Journalists Union of the Ussr
Journalists’ Union of the Ussr
a voluntary organization of Soviet professional employees of the periodical press, television, radio, news agencies, and publishing houses. The union’s main aims are to promote active participation by journalists in the building of communism and to aid the growth of their professional skill and the ideological and theoretical value of their work.
The union was formed in 1959. Membership is available to journalists, photographers, artists, and editors who have worked in the press, radio, or television or in news agencies or publishing houses for at least three years and have displayed high professional skill. By late 1975 the union had approximately 60,000 members. The supreme directing body is the All-Union Congress, which is convened once every five years. Between congresses the directing board conducts the union’s activities, while the secretariat directs professional and organizational matters.
The union has regional branches. Primary organizations of journalists have been created at editorial offices. The union has krai and oblast organizations, as well as republic unions in Union and autonomous republics.
Professional and ideological work is done with the aid of professional commissions and sections under the Central Directing Board and the directing boards of local organizations. These commissions and sections are effective in organizing conferences on practical and scholarly aspects of journalism, seminars on journalism, symposia, competitions, and photography exhibitions, some of which are held at schools and institutes of journalism. The union maintains houses of journalists in many cities, including the Central House of Journalists in Moscow. Prizes of the Journalists’ Union of the USSR have been established.

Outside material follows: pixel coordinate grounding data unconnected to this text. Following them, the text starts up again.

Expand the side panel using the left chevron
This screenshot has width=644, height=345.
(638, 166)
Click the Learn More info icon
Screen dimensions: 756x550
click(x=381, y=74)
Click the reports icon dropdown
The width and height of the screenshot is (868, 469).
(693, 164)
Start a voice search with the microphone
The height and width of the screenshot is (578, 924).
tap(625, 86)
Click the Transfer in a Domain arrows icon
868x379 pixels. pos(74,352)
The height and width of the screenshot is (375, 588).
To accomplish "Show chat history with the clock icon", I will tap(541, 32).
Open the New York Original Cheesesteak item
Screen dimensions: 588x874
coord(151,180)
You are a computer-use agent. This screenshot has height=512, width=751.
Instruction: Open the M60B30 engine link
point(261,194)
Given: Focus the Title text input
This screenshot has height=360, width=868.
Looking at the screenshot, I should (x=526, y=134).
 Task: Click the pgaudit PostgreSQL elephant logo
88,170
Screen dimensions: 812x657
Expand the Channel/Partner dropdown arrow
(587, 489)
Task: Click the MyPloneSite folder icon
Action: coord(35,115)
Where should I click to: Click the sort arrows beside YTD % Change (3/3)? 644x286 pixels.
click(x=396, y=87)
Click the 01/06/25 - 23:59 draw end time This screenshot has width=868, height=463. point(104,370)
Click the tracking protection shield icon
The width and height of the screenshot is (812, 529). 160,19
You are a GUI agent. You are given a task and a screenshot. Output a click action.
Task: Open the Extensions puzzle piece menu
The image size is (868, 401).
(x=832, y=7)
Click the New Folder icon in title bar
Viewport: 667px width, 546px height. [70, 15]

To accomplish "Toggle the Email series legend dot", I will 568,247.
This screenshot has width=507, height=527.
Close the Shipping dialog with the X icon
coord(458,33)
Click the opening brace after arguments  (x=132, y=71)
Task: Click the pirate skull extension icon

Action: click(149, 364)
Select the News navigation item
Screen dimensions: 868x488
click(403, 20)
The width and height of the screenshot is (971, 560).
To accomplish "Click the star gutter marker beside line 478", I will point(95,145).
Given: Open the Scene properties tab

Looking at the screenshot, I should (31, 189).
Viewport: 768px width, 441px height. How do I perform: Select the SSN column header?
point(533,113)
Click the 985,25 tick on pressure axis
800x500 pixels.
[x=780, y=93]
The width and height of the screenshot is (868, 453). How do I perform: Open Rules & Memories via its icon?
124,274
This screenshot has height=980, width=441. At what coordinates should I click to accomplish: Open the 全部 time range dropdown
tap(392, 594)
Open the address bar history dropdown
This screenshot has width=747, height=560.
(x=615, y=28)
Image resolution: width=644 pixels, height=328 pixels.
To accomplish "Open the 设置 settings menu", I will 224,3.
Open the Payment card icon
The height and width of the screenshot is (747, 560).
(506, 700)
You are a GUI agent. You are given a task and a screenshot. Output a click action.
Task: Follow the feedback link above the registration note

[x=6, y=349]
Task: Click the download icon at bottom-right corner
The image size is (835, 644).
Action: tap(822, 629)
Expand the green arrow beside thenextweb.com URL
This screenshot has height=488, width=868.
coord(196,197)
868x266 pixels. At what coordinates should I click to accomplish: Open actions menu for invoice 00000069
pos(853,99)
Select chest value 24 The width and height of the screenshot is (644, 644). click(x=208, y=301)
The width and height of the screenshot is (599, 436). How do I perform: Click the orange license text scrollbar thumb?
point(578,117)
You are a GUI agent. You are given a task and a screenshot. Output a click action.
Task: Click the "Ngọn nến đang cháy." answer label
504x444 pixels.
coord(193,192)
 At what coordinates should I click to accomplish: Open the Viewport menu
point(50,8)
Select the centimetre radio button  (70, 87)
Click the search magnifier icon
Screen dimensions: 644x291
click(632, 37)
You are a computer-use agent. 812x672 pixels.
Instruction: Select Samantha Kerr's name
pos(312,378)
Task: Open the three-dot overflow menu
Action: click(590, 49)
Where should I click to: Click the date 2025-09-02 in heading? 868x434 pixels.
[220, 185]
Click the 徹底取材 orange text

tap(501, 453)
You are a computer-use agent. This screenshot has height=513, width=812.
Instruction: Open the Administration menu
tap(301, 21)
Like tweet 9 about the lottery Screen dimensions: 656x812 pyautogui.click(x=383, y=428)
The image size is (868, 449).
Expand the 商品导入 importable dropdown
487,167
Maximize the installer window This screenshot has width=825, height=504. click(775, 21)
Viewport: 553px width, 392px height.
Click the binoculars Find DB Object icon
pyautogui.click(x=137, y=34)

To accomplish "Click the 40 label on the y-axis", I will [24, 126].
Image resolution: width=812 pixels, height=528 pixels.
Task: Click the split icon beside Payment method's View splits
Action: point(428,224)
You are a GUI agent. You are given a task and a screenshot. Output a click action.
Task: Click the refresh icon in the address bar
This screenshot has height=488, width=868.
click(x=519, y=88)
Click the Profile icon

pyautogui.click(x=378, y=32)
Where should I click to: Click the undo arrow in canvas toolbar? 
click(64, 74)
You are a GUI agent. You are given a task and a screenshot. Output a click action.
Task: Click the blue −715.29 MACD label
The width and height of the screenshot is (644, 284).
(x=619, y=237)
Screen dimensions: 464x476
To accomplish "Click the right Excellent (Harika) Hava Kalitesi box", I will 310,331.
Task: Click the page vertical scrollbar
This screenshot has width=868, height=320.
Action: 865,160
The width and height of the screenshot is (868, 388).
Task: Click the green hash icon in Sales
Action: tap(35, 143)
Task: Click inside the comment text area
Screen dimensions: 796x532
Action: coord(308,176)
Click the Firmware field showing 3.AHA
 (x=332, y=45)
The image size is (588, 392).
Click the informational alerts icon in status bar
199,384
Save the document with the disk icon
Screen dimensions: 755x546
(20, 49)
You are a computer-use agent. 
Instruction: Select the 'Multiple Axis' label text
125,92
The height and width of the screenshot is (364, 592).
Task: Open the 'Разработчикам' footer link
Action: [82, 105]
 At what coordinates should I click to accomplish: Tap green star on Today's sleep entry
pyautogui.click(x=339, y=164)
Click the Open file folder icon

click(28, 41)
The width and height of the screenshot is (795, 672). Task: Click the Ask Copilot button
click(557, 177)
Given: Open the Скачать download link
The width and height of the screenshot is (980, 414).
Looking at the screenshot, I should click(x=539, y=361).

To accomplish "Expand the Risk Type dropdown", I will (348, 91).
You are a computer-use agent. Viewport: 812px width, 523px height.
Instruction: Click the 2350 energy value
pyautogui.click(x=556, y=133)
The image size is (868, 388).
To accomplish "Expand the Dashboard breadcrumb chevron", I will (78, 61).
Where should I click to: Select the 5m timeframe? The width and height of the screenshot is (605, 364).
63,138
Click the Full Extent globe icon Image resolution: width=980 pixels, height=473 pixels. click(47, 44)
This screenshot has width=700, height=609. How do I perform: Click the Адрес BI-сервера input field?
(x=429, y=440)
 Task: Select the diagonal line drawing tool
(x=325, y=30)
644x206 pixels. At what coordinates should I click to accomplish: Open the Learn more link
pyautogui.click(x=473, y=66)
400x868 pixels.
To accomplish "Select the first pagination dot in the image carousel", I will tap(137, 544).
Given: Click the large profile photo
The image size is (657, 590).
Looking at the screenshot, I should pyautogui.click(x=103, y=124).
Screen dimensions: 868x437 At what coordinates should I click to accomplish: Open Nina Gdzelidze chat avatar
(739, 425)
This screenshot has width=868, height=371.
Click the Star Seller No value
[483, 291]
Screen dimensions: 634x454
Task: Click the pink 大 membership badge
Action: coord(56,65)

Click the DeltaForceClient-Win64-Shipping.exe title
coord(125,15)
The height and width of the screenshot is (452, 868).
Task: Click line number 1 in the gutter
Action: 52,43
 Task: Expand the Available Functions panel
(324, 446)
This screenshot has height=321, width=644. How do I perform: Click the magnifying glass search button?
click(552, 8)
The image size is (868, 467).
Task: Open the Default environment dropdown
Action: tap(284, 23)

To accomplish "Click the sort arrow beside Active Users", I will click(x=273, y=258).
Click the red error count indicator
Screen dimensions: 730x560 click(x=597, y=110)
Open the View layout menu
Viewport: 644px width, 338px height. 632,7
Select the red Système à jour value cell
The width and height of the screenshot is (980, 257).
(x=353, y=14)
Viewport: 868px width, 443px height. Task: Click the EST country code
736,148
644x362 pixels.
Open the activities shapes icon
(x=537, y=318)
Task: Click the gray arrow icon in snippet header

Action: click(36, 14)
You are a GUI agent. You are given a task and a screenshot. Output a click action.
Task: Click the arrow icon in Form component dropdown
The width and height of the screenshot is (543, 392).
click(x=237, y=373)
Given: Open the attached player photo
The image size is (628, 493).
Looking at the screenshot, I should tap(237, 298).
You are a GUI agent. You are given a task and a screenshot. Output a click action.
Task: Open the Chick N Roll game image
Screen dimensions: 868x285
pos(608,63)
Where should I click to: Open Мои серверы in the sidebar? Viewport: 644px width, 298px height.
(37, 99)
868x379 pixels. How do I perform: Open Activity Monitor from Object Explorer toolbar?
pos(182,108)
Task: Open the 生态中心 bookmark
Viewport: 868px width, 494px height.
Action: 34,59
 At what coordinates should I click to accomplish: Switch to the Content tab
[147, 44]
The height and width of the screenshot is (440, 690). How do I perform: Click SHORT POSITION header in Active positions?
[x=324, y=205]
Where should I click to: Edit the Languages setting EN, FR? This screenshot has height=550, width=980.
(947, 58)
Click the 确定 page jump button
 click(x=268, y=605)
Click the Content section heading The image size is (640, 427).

The union is a member of the International Organization of Journalists (IOJ). Its members attend international meetings and symposia of the IOJ and organize such events in the USSR, thus promoting cooperation between the journalists’ unions of socialist countries and strengthening progressive journalism in developing and capitalist countries. The union publishes a weekly survey of the foreign press, Za rubezhom (Abroad), and the magazines Zhurnalist (Journalist), Sovetskoe foto (Soviet Photo), Demokraticheskii zhurnalist (The Democratic Journalist, a Russian-language publication of the IOJ), and lnformatsionnyivestnik (Informational Bulletin).